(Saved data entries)
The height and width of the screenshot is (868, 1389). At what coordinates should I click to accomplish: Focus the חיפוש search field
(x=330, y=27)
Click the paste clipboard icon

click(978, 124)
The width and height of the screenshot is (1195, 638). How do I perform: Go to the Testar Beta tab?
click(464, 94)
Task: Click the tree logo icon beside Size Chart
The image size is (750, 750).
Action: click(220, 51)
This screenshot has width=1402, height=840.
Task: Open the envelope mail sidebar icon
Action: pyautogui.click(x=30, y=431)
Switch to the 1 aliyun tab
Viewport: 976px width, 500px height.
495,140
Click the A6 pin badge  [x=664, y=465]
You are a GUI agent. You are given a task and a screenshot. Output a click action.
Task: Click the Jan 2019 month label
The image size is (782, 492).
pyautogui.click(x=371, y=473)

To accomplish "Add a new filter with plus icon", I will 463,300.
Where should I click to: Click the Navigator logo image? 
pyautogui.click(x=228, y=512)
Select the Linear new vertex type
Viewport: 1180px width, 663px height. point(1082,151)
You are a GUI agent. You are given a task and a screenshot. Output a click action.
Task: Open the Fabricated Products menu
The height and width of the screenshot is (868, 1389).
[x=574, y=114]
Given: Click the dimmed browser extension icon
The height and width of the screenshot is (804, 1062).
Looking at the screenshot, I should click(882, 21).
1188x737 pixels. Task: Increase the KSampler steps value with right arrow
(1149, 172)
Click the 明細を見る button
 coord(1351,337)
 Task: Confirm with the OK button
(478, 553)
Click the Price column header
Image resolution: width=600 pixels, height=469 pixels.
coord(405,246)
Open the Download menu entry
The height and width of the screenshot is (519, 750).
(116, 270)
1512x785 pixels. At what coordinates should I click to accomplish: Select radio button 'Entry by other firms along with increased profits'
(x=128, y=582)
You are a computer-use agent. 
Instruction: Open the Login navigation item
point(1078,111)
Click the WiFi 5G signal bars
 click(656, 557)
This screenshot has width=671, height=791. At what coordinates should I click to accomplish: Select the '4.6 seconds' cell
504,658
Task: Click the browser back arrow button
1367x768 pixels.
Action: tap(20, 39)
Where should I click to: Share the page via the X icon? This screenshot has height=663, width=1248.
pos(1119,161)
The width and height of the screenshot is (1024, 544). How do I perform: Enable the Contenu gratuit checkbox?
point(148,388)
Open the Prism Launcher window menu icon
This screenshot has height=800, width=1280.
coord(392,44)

PROBLEM DETAILS:
Make an exact copy of all the lines above.

RESPONSE:
The height and width of the screenshot is (868, 1389). At what coordinates should I click to accomplish: Focus the חיפוש search field
(x=330, y=27)
Click the paste clipboard icon

click(978, 124)
The width and height of the screenshot is (1195, 638). How do I perform: Go to the Testar Beta tab?
click(464, 94)
Task: Click the tree logo icon beside Size Chart
The image size is (750, 750).
Action: click(220, 51)
This screenshot has width=1402, height=840.
Task: Open the envelope mail sidebar icon
Action: pyautogui.click(x=30, y=431)
Switch to the 1 aliyun tab
Viewport: 976px width, 500px height.
495,140
Click the A6 pin badge  [x=664, y=465]
You are a GUI agent. You are given a task and a screenshot. Output a click action.
Task: Click the Jan 2019 month label
The image size is (782, 492).
pyautogui.click(x=371, y=473)

To accomplish "Add a new filter with plus icon", I will 463,300.
Where should I click to: Click the Navigator logo image? 
pyautogui.click(x=228, y=512)
Select the Linear new vertex type
Viewport: 1180px width, 663px height. point(1082,151)
You are a GUI agent. You are given a task and a screenshot. Output a click action.
Task: Open the Fabricated Products menu
The height and width of the screenshot is (868, 1389).
[x=574, y=114]
Given: Click the dimmed browser extension icon
The height and width of the screenshot is (804, 1062).
Looking at the screenshot, I should click(882, 21).
1188x737 pixels. Task: Increase the KSampler steps value with right arrow
(1149, 172)
Click the 明細を見る button
 coord(1351,337)
 Task: Confirm with the OK button
(478, 553)
Click the Price column header
Image resolution: width=600 pixels, height=469 pixels.
coord(405,246)
Open the Download menu entry
The height and width of the screenshot is (519, 750).
(116, 270)
1512x785 pixels. At what coordinates should I click to accomplish: Select radio button 'Entry by other firms along with increased profits'
(x=128, y=582)
You are a computer-use agent. 
Instruction: Open the Login navigation item
point(1078,111)
Click the WiFi 5G signal bars
 click(656, 557)
This screenshot has width=671, height=791. At what coordinates should I click to accomplish: Select the '4.6 seconds' cell
504,658
Task: Click the browser back arrow button
1367x768 pixels.
Action: tap(20, 39)
Where should I click to: Share the page via the X icon? This screenshot has height=663, width=1248.
pos(1119,161)
The width and height of the screenshot is (1024, 544). How do I perform: Enable the Contenu gratuit checkbox?
point(148,388)
Open the Prism Launcher window menu icon
This screenshot has height=800, width=1280.
coord(392,44)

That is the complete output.